De este modo se conjuntan las luchas por la paz y por la transformación social, porque cuanta más paz tengamos con el resto del mundo, cuanto menos confiemos en nuestro poder militar ilusorio y en nuestras «amenazas» constantes, tanto más estaremos obligados a elaborar programáticamente un orden económico alternativo.
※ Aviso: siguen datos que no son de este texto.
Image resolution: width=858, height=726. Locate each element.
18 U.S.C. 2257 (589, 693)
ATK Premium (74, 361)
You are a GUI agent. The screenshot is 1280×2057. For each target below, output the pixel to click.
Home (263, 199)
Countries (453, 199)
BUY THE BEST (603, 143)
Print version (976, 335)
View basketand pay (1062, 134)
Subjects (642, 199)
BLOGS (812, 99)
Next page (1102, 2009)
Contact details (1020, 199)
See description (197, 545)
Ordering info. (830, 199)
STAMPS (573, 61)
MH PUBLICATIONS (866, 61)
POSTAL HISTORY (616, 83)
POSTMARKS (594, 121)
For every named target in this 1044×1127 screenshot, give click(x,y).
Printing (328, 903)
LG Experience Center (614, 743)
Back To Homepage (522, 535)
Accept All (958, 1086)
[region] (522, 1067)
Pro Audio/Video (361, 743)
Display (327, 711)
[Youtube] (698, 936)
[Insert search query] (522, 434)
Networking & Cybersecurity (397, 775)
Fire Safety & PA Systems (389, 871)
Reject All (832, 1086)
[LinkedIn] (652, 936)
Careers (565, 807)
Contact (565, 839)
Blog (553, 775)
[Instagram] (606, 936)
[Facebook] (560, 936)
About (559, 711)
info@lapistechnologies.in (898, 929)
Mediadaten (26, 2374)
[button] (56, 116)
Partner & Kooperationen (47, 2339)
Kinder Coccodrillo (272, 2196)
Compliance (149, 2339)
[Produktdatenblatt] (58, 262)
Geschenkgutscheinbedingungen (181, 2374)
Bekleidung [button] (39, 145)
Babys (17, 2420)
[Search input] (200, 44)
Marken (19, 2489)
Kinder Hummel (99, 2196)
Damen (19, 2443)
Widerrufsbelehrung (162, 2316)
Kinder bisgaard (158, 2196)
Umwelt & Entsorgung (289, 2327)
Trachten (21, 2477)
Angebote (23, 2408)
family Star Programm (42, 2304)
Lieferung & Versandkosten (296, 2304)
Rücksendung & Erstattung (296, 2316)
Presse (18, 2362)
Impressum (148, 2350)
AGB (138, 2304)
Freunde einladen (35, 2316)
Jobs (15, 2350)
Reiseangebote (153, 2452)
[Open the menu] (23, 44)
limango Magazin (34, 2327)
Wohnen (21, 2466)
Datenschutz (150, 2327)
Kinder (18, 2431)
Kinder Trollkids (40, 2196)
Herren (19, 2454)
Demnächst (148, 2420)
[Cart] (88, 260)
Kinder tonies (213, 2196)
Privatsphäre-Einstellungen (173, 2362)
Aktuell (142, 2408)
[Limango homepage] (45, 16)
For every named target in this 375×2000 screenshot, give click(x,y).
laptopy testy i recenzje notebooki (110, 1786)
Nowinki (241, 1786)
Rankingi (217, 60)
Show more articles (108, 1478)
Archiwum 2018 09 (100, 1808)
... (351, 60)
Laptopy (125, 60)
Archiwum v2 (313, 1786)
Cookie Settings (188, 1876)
La izquierda debería pensar que el fracaso de EEUU en Irak es una buena noticia, a pesar de lo trágico de la guerra; no sólo es injusta la causa de EEUU, sino que será, o al menos debería ser, un acicate para que nos hagamos algunas preguntas fundamentales sobre la estructura de nuestras sociedades y sobre su adicción a un imperialismo cada vez menos sostenible.
Es una verdadera tragedia que entre los Verdes, al menos entre los Verdes europeos, esa conexión se perdiera totalmente cuando la mayoría de ellos apoyaron las guerras de Kosovo y de Afganistán por razones humanitarias. También es trágico que la oposición a la guerra de Irak en EEUU sea prácticamente inexistente, y que la población sólo se haya puesto en contra de la guerra como consecuencia de la firmeza de la resistencia iraquí. En parte, todo esto es el producto de interpretaciones ideológicas desacertadas, que se han difundido ampliamente entre la izquierda durante el periodo de reconstrucción de la ideología imperial que siguió al final de la guerra de Vietnam, especialmente el «derecho» a «intervenciones humanitarias». La izquierda debería aclarar primero sus propias ideas y tratar luego de explicar al conjunto de nuestras sociedades que no tenemos otro remedio que adaptarnos a una pérdida inevitable de hegemonía. Occidente no tiene otra alternativa, a menos que quiera volver al espíritu de la Batalla del Somme pero, esta vez, pertrechado con armas nucleares.
Jean Bricmont, miembro del Consejo Editorial de SINPERMISO, es profesor de física en la Universidad de Louvain la Neuve, Bélgica. Es miembro del Tribunal de Bruselas. Su último libro acaba de ser publicado por Monthly Review Press: Humanitarian Imperialism.